#### Your instructions:
Determine the count of lines in the following entries that contain the string "April". Write only the number.

#### Given records:
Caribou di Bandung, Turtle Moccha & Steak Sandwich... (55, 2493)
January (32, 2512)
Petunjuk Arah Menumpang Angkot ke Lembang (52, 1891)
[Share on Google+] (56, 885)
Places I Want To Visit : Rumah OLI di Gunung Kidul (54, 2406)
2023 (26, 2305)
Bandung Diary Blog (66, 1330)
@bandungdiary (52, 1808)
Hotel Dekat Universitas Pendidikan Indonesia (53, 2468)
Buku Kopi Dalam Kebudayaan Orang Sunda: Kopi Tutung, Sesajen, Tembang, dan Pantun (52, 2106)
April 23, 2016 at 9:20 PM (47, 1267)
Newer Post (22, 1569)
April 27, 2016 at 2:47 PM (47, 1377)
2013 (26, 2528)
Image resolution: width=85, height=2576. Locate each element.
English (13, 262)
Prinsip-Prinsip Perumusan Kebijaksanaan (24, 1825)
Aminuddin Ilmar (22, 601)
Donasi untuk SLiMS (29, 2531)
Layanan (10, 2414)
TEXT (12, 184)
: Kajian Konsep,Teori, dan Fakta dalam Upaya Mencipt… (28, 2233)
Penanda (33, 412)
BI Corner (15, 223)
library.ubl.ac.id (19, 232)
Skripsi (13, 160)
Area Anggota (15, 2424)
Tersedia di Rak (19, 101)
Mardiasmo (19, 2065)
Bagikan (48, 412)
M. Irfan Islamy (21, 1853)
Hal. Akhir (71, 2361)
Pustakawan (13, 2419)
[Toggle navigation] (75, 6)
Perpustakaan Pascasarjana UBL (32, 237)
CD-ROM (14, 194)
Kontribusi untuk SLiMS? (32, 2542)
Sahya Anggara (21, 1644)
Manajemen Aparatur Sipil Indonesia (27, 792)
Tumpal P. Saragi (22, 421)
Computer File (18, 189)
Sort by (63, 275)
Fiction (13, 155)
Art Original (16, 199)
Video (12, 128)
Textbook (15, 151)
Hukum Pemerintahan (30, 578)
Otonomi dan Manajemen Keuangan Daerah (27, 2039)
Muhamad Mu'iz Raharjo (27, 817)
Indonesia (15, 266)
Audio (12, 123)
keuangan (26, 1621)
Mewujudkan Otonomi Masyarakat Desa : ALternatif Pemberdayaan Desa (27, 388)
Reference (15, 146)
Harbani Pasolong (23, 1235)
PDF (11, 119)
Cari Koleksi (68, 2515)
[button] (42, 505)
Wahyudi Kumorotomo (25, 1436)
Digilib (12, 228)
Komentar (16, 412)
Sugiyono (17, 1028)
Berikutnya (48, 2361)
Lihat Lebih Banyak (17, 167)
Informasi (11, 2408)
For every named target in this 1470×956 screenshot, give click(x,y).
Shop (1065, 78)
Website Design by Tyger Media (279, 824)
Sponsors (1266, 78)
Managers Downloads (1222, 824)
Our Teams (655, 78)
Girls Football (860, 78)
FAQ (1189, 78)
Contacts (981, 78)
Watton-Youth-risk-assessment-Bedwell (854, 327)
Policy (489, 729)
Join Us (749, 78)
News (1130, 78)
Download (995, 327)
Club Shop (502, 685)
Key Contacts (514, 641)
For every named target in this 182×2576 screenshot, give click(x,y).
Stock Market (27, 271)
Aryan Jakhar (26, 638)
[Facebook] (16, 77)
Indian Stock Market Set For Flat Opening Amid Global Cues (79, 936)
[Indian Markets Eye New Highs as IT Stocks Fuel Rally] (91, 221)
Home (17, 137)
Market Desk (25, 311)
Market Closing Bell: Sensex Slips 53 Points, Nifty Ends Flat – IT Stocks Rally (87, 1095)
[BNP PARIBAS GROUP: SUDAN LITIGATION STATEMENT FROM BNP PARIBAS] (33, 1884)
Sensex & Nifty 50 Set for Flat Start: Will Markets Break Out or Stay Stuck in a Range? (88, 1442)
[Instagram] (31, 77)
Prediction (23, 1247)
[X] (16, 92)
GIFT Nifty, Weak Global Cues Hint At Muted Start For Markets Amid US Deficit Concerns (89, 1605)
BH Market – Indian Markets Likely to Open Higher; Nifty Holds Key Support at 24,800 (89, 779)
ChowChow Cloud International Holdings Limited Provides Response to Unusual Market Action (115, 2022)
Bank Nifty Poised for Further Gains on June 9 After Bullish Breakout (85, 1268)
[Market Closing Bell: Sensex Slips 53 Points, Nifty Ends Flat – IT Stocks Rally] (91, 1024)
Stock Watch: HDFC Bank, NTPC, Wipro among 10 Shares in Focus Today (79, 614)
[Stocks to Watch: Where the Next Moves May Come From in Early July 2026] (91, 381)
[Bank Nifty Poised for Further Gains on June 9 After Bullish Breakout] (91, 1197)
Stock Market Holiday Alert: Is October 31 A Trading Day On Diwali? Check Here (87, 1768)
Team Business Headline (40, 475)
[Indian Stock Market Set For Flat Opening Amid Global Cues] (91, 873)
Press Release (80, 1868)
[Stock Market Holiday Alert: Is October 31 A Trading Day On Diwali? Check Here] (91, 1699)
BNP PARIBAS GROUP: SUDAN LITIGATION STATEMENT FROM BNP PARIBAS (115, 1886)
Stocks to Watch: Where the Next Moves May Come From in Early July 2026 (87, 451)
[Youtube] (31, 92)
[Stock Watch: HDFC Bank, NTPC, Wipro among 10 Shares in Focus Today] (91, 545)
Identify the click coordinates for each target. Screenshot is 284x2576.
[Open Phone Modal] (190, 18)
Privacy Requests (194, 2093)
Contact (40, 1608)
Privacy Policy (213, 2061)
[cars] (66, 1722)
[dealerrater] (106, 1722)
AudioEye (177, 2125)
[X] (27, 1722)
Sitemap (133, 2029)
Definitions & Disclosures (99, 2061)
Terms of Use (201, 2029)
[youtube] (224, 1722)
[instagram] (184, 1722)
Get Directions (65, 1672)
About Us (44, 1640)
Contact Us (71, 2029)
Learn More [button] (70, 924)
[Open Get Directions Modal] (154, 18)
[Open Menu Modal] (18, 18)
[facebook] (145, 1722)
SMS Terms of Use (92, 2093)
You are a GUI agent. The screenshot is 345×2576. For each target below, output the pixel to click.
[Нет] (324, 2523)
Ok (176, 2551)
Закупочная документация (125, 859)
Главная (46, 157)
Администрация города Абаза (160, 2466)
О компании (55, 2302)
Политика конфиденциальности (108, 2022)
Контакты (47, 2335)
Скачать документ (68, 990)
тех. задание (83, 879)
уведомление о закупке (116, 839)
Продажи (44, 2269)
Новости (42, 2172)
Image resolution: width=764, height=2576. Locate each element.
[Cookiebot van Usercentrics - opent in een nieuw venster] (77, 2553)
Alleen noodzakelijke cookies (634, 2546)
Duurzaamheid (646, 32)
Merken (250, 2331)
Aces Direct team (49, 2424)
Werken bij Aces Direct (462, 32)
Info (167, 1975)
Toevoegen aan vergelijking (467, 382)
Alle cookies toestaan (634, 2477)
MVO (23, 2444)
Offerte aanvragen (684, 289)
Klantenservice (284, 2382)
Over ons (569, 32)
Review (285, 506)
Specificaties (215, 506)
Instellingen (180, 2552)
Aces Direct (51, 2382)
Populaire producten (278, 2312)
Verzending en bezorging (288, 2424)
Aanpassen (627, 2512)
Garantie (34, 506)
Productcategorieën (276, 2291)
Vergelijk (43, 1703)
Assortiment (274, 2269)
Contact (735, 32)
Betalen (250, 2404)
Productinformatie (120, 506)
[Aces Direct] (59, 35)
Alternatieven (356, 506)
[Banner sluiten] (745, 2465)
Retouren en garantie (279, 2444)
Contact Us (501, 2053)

#### Result of this exercise:
2